Married couples often decide to buy homes together. The average household could spend as much as a third of its members’ monthly income on the mortgage and even more on upkeep and improvements for the property. Married couples may view their shared home as their biggest and most valuable asset, which means that they will almost certainly worry about what will happen to their home if they decide to divorce.
There are usually three separate issues related to a marital home that a couple will need to resolve by the end of the property division process. These are the primary concerns that they will have to agree on about their marital home or a judge will need to make a determination based on their perception of what is most fair under the circumstances.
Possession of the property
For some people, possessing the home or securing the legal right to continue living there after the divorce is the most important aspect of their divorce. They view continued possession as necessary for their children or as the only way that they can remain a homeowner. Determining who will actually stay in the property can often be the most challenging part of the property division process for homeowners planning a divorce, especially as it may happen early in the process.
Legal ownership of the property
During the initial stages of divorce when couples separate but technically remain married, both of them will usually still be on the title for the property. However, the divorce decree will often determine that one spouse will own the home going forward while the other must give up their interest in the property. Therefore, they will need to execute a deed rescinding their interest in the home, a process that can be emotional and stressful for someone concerned about what they have invested in the property.

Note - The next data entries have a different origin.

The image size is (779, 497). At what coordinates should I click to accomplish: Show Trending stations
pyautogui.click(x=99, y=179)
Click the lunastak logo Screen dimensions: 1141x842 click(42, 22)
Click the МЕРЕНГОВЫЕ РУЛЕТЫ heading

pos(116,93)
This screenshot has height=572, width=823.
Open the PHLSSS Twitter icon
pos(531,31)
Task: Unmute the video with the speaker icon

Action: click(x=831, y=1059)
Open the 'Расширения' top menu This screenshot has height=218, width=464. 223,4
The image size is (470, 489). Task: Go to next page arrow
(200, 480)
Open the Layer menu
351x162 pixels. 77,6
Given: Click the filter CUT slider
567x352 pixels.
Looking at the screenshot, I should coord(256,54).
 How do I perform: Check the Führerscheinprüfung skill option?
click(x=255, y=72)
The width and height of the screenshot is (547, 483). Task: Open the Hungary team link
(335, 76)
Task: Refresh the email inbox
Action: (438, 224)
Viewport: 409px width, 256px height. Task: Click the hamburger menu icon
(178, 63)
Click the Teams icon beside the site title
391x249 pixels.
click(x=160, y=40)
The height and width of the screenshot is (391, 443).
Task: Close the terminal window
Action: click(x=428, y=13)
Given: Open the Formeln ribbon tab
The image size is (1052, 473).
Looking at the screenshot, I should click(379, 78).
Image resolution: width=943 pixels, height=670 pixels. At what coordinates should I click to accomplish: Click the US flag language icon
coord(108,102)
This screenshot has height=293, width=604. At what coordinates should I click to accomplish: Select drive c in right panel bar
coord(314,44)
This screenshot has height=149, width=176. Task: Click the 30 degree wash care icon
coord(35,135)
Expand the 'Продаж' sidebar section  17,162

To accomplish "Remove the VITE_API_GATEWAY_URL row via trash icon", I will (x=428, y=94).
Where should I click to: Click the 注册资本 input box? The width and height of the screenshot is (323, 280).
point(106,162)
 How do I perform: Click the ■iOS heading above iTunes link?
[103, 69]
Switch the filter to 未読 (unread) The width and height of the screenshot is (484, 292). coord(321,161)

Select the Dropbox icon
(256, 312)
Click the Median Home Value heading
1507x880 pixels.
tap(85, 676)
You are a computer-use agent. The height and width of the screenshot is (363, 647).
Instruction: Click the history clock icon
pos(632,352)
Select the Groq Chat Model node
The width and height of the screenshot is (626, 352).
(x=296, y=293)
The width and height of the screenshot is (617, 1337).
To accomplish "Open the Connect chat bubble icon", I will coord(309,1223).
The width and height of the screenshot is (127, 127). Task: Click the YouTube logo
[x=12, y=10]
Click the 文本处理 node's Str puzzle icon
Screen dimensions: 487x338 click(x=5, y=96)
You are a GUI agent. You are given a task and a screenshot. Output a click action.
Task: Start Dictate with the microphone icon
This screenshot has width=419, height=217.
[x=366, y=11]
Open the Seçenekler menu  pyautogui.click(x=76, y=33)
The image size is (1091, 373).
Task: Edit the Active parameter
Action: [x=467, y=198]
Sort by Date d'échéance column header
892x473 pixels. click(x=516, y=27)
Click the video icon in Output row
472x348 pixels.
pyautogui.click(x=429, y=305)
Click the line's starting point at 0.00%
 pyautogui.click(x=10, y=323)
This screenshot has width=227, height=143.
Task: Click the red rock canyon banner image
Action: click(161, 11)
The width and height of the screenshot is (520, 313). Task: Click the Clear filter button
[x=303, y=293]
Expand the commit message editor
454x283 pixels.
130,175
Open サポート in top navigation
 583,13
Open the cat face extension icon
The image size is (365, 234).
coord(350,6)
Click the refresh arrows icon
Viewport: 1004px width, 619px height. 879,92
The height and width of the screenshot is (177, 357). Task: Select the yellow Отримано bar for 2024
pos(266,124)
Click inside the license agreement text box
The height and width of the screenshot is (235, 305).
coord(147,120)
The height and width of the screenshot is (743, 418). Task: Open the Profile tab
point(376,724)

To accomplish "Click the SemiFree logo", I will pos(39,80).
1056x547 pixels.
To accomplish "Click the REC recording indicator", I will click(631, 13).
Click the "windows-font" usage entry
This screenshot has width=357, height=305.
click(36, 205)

Financial responsibility for the home
The final obligation will be securing new financing in the name of the spouse retaining ownership and possession of the property. That can often prove a challenge, especially if they must withdraw equity from the home to compensate their spouse for part of its value.
Possession, legal ownership and financial responsibility all influence how couples handle real property in an Arizona divorce. Those who recognize that they don’t necessarily need to stay in their home to receive their community property share of its value may have an easier time compromising as they negotiate a property division settlement and address their biggest assets, including their homes.